Zoran Manojlović

Personal information
- Date of birth: 21 July 1962 (age 63)

Managerial career
- Years: Team
- 2017–2019: Primeiro de Agosto
- 2019–2020: Wydad AC
- 2020–2021: Al-Hilal Club
- 2021: CR Belouizdad
- 2021: Al-Tai
- 2022: Simba
- 2022–2023: Al Ittihad

= Zoran Manojlović =

Serbian football manager (born 1962)

Zoran Manojlović (born 21 July 1962) is a Serbian football coach.

==Career==
Manojlović began his coaching career in Portugal.

Manojlović coached three club sides in Angola, including Primeiro de Agosto (between December 2017 and July 2019) whom he guided to the African Champions League semi-final in 2018. He also served as an assistant coach at Kabuscorp in 2012.

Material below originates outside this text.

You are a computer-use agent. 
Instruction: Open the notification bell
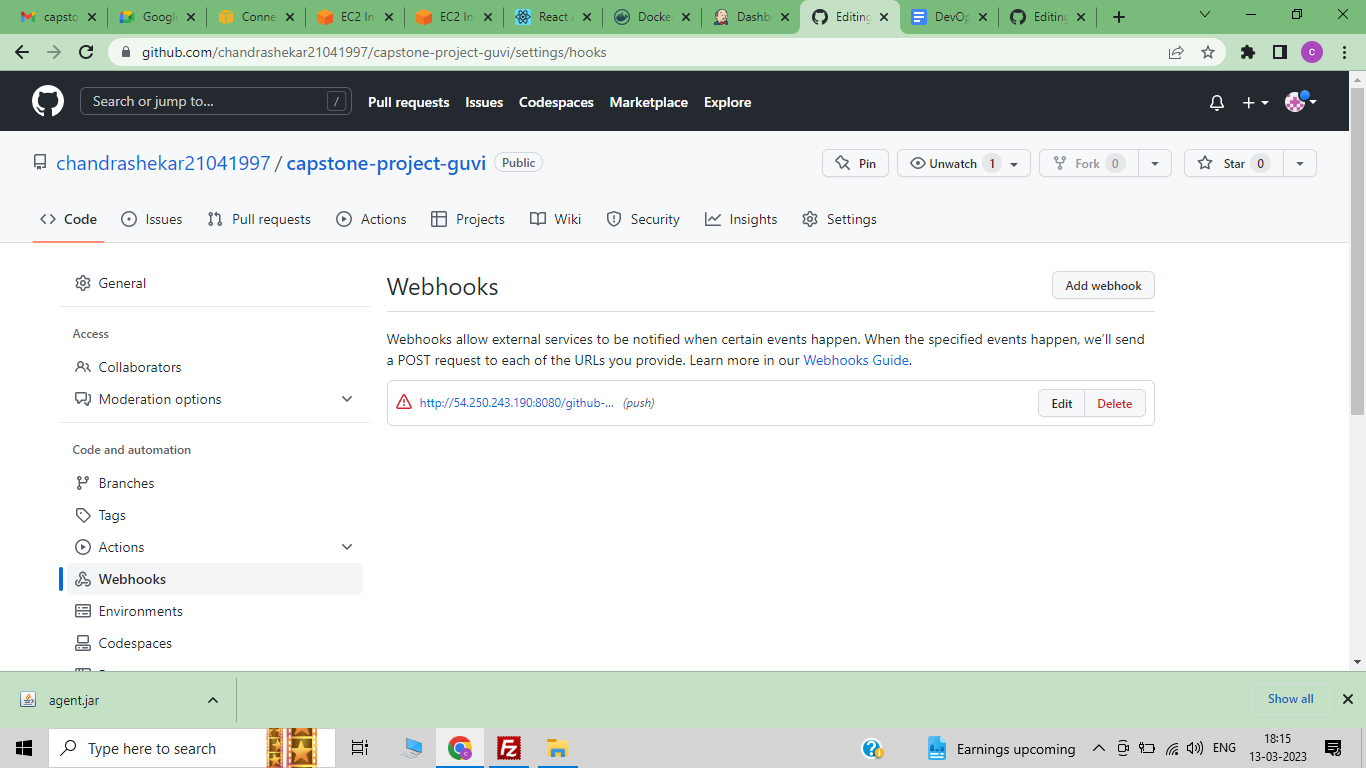point(1216,101)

Manojlović was appointed head coach of Moroccan club Wydad AC in July 2019. In November 2019 he said he was "thrilled" to be working at the club. He left the club in January 2020.

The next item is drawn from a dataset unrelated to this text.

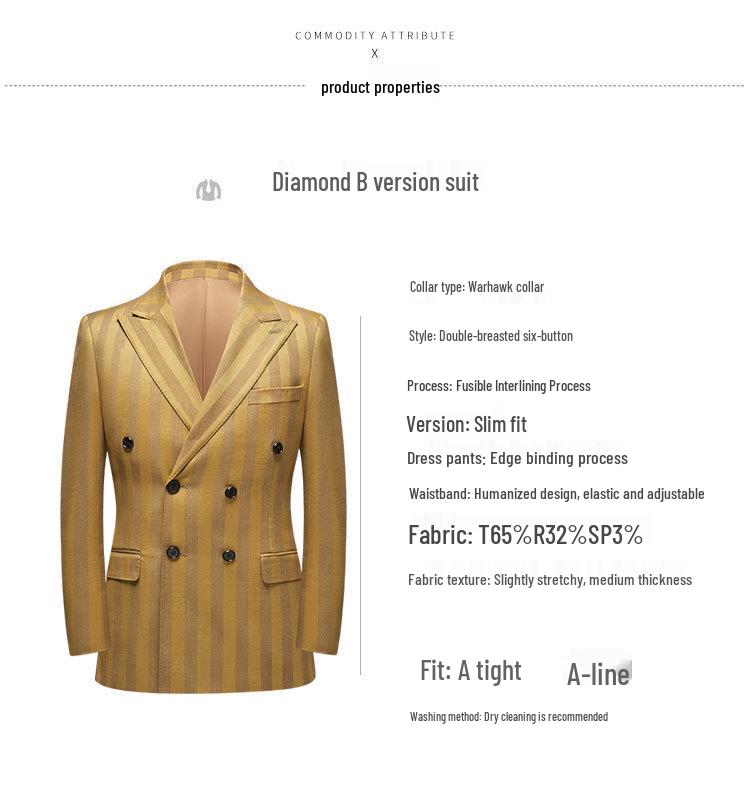Click the 'Fit: A tight' label
The width and height of the screenshot is (750, 798).
(x=471, y=671)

In October 2020, he became manager of Sudanese club Al-Hilal Club.

In April 2021, he became manager of Algerian club CR Belouizdad.

On 30 August 2021, Manojlović was appointed as the manager of Saudi Arabian club Al-Tai. On 4 November 2021, he was sacked with the club sitting at the bottom of the table.

In June 2022, he became manager of Tanzanian club Simba.

In September 2022, he became manager of Egyptian club Al Ittihad, until his resignation following the end of the 2022–23 season.